0800xford, Jan 8, 3:39pm
how much difference does the container make?
would my stainless stew pot with glass lid be safer than say a cast iron pot with a cast iron lid? or aluminium or copper?

also does slowly heating back to 'eating temp' [very warm, but not hot hot] make a difference?
or should it be rapidly heated to boiling then turned down?

skin1235, Jan 8, 8:47pm
in an old house I spent some of my childhood years in which had a full 15ft stud ( trampoline inside), and had 14 bedrooms 4 bathrooms and 2 kitchens, formal and family dining rooms etc, by the main kitchen was a walk in cool room
It had concrete walls with a small channel molded into it just below the ceiling - maybe 8 ft high - and a water supply for that channel was plumbed into the house so it always kept the concrete walls damp, it had mesh areas in the ceiling and in a couple of places at floor level, the water evaporation kept that room cold enough to store meats and other perishables for many days, milk in particular, once the cow was milked and the milked cooled the bucket was put in there, the next morning it was so cold you could not comfortably drink a glassfull ( not that we were supposed to drink it before the cream was skimmed off but we did often try to sneak a glass )
you would not have made icecream in it but you could store icecream from town at 2 pm and it would be still firm at teatime)

lyl_guy, Jan 8, 8:53pm
Would you think it's OK for a restaurant or cafe to serve you and your family a meat stew that's been sitting on a bench all night?
Forget OSH or PC'ness etc... just think of how YOU would like it?Hmmmm.......

vix.tribe, Jan 8, 9:20pm
I wouldn't risk it either, but then it's been horribly hot here, even overnight.And I have a HUGE aversion to vomiting.If there's even the slightest hint of food not being ok I'd be throwing it out.

vix.tribe, Jan 8, 9:29pm
And a question that's more pertinent than the bench vs stove one... is anyone who will be eating it pregnant?
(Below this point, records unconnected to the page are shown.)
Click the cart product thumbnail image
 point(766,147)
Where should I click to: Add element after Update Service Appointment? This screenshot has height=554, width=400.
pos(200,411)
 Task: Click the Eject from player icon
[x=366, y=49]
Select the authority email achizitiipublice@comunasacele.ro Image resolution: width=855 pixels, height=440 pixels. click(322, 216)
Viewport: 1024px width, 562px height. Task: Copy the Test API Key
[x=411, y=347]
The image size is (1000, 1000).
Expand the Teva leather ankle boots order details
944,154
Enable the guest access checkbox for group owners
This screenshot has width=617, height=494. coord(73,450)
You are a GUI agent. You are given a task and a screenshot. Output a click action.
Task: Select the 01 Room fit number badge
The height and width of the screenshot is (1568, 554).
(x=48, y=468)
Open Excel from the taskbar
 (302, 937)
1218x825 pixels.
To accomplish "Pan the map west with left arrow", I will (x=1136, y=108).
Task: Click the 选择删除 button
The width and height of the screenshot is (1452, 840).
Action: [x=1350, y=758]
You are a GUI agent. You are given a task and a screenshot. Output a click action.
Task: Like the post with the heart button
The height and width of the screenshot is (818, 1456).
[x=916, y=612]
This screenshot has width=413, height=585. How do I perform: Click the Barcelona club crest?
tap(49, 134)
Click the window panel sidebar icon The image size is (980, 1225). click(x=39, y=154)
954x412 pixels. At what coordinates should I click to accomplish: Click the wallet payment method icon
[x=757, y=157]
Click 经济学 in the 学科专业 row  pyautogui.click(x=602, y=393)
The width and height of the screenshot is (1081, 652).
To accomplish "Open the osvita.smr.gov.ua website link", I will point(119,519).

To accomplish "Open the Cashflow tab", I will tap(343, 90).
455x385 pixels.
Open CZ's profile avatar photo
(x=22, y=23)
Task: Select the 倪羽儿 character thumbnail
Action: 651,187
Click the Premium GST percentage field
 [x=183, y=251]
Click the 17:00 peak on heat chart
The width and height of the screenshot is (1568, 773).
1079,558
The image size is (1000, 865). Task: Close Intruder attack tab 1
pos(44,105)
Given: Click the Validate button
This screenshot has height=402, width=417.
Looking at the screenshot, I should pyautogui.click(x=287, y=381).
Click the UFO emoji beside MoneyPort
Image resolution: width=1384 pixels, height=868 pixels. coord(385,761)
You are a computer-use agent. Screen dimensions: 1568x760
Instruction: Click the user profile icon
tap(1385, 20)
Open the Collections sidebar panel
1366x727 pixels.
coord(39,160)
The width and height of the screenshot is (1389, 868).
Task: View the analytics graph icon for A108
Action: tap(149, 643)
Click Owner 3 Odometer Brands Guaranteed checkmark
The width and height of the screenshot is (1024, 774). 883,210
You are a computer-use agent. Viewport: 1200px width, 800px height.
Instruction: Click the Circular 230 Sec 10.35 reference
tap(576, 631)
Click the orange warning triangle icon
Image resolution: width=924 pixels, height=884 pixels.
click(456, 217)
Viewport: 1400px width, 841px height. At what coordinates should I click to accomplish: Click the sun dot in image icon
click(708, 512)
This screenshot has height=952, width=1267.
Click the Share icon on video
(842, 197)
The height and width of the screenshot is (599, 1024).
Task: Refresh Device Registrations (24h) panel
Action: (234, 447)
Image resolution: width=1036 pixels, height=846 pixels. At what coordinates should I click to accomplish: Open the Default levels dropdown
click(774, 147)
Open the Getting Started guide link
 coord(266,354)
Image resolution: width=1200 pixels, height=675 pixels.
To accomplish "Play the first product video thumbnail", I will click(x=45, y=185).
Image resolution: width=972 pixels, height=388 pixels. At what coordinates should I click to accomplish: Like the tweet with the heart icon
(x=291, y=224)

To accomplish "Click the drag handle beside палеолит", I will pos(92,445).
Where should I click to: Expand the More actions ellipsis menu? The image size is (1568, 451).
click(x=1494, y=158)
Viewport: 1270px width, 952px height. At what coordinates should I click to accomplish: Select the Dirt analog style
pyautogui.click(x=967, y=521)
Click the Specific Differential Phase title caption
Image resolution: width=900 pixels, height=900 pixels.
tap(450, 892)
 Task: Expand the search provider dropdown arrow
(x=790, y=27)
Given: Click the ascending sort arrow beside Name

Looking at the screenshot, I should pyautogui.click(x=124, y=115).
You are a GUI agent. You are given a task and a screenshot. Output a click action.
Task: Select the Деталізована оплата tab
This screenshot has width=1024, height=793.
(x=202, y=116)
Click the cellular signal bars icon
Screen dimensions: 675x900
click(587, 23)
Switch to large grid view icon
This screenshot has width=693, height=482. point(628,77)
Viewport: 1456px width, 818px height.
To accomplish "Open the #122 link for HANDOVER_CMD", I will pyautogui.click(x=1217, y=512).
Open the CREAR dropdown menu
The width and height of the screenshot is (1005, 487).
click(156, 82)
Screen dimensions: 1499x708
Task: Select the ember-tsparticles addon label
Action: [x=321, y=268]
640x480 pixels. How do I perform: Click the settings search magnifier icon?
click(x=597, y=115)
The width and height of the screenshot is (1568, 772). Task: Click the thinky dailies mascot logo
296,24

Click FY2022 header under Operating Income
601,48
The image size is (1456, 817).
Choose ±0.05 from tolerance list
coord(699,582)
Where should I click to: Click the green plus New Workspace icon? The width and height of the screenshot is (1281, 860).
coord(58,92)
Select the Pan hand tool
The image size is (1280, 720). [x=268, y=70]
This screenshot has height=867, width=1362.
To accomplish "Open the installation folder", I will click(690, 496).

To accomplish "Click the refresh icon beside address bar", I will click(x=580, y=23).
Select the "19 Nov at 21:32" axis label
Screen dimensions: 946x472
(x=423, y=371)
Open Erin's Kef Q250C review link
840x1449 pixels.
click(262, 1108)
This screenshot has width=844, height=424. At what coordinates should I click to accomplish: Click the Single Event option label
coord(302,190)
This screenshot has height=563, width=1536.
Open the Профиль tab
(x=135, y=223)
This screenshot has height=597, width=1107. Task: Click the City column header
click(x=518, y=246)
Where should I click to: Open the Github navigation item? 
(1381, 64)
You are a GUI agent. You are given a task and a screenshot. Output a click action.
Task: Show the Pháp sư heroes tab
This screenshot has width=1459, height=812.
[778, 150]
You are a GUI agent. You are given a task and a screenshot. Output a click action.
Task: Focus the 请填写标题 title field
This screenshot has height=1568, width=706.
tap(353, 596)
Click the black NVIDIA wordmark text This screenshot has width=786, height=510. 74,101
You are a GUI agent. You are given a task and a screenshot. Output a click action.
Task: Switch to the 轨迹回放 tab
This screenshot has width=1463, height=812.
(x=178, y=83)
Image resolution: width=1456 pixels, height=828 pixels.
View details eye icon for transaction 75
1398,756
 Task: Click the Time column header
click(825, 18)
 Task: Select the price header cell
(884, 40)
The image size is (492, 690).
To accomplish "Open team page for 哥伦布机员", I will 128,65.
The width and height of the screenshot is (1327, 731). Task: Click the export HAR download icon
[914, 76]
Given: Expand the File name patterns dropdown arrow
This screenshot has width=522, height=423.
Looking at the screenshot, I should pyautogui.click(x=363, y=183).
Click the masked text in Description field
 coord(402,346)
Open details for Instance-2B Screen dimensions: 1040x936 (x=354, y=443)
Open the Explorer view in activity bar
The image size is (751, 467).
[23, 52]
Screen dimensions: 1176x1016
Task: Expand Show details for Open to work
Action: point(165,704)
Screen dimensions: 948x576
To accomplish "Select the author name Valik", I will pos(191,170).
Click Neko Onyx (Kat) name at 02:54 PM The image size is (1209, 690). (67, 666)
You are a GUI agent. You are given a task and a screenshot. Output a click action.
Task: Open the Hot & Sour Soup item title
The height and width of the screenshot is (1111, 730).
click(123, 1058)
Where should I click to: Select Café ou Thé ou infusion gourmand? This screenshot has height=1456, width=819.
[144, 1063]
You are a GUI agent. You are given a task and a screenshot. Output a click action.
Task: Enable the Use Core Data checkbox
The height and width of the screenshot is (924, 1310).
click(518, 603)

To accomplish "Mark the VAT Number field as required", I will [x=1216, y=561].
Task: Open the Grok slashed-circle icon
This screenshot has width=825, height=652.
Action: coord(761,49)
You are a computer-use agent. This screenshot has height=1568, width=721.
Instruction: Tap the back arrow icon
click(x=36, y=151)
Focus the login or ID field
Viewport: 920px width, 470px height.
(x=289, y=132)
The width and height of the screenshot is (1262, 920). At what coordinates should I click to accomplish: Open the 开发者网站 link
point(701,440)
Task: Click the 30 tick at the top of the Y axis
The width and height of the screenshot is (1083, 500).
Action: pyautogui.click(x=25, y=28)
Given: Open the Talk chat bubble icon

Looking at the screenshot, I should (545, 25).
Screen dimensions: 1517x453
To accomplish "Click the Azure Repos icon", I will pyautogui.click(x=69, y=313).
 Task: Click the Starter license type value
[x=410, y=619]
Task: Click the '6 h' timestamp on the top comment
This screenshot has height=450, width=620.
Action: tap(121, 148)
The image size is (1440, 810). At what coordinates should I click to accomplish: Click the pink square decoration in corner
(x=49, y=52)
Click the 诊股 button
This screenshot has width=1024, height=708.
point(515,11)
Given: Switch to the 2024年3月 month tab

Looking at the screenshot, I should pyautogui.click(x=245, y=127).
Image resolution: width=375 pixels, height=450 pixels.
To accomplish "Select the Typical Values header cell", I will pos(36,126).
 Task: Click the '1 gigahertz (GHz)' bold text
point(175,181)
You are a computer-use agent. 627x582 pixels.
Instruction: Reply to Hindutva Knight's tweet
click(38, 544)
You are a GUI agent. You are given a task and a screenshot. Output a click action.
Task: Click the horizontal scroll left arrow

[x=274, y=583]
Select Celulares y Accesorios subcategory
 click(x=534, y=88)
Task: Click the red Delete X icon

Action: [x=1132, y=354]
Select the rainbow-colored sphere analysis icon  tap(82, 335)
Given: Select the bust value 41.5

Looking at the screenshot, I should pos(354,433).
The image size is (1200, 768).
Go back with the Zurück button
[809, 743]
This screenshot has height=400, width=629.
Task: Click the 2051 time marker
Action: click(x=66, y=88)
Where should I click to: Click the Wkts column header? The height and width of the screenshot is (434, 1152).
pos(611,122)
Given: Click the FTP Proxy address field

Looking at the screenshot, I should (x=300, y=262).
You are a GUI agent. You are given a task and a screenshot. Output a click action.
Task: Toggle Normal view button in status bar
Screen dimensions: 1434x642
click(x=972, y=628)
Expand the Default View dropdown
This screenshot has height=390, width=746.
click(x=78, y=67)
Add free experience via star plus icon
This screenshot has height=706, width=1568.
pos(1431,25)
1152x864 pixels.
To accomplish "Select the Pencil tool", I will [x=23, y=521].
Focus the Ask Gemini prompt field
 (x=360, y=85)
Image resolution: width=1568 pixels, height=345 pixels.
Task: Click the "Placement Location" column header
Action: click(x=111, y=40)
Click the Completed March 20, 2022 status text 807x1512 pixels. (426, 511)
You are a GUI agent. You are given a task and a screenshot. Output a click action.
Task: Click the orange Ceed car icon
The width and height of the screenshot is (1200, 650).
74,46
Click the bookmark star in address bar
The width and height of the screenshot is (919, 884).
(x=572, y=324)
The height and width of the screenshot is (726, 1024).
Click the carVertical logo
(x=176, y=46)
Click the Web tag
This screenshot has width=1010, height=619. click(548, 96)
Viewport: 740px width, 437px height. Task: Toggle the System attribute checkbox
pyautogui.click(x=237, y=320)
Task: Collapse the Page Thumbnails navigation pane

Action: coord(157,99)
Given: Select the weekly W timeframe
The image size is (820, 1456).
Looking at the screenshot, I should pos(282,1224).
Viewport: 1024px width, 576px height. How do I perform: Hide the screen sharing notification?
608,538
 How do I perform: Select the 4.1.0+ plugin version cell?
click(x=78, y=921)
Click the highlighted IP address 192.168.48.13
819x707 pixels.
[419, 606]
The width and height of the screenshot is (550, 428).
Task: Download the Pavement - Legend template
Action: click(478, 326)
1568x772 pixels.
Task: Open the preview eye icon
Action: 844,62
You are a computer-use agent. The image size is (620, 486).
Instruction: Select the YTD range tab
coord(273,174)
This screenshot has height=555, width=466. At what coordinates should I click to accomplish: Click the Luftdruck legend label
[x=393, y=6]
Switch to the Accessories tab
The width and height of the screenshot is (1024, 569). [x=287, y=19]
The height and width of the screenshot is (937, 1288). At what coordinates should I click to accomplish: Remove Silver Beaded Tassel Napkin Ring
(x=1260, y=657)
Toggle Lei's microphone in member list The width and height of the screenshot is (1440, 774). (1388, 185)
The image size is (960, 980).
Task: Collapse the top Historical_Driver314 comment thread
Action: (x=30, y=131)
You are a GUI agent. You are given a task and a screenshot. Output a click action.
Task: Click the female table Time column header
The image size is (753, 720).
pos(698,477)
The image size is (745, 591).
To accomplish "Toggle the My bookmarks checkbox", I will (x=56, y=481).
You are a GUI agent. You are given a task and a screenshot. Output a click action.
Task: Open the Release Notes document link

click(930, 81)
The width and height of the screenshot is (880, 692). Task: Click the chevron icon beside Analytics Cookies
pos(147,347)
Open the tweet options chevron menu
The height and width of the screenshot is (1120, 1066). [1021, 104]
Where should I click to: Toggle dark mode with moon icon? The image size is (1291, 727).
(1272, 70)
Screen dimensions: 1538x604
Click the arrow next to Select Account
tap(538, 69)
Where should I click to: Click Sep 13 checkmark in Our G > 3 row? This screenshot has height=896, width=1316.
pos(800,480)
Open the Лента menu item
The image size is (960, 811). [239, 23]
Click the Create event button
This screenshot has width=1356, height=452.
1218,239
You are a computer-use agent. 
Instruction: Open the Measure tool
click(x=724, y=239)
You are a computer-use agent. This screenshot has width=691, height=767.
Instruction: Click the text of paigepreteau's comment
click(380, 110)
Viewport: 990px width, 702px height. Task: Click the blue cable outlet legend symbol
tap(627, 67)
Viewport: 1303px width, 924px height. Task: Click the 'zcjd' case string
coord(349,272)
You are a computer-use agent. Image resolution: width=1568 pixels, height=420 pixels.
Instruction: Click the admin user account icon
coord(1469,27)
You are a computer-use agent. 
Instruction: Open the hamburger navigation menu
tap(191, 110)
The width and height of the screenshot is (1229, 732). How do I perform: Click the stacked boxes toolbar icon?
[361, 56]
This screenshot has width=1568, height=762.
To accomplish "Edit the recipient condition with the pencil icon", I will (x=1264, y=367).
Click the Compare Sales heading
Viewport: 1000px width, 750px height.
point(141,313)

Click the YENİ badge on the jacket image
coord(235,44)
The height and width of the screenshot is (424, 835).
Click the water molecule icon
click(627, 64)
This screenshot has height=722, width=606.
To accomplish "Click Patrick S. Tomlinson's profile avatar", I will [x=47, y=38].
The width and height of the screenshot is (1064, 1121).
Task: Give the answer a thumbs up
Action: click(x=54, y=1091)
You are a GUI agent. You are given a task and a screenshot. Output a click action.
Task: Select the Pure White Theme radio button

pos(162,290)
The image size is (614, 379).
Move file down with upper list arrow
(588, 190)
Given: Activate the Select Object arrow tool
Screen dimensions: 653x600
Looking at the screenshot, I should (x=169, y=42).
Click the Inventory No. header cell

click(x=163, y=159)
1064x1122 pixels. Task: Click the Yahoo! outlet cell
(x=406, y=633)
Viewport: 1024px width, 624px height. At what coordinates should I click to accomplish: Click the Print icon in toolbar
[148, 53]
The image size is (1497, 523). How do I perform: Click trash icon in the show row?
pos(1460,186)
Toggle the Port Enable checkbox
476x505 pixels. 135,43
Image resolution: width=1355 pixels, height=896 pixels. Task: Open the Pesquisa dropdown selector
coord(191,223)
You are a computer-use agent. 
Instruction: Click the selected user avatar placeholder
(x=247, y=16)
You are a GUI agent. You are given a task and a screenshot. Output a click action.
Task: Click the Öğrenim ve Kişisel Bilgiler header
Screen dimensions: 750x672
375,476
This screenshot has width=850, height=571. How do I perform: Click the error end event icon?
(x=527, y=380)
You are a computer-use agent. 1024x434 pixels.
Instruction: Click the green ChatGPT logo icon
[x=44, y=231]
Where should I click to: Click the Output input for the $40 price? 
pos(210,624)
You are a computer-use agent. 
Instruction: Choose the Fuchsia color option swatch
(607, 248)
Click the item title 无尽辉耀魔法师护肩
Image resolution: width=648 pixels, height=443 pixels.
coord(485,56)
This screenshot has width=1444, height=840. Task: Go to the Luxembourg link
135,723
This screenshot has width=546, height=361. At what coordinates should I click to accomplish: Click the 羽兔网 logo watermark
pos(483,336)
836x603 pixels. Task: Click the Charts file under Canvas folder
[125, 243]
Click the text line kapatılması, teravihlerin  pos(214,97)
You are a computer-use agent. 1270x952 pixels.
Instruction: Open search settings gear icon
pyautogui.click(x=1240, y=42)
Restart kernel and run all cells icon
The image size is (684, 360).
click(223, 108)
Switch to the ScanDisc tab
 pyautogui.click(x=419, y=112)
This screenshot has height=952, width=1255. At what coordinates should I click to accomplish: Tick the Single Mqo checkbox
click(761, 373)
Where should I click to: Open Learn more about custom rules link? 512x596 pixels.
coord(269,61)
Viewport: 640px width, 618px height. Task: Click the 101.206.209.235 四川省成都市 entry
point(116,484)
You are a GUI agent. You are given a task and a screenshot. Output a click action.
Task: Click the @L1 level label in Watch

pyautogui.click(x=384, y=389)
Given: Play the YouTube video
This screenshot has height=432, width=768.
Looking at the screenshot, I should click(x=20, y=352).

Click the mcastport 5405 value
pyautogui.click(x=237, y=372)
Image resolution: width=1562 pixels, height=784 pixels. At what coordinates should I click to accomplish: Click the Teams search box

Or has immune system issues? While your average cast-iron stomach rugby player might be fine eating it, your average 3 month pregnant woman wouldn't be.Nor would an elderly person with a compromised immune system.

lythande1, Jan 8, 9:32pm

uli, Jan 8, 9:44pm
Great advice in that link you gave lythande1:

"...Small portions of vegetables, soups, sauces and casseroles do best when reheated in the microwave oven... "

I think I would give that one a miss - or even anything cooked in a microwave.

elliehen, Jan 8, 10:27pm
That may well be what has happened :)

buzzy110, Jan 8, 10:39pm
What is the difference between a restaurant or cafe serving you a well reheated stew after a night on the bench or a bakery or cafe selling you a chicken sandwich that had been sitting for most of the day in the unrefrigerated glass cases that festoon such places, up and down the country?

And what about sushi. Rice is just as prone to going 'off' and making toxins as meat and yet sushi with raw fish is often left for many hours on counter tops, protected only by a thin sheet of gladwrap.

Why do people buy food like that? I wouldn't and yet it is done daily, up and down the country.

buzzy110, Jan 8, 10:44pm
Mmm. Surely poster #1 would have told us if those conditions were present when she asked the question.

However, I know someone who had giardia a long time ago and she can get sick by just looking at cold meats that have been brought to room temperature before consumption, let alone something that has been left sitting in a glass case inside 2 pieces of bread with limp lettuce and some margarine spread.

And you should see what a freshly made pizza does to her. It is psychedelic barffing for days. We are all different.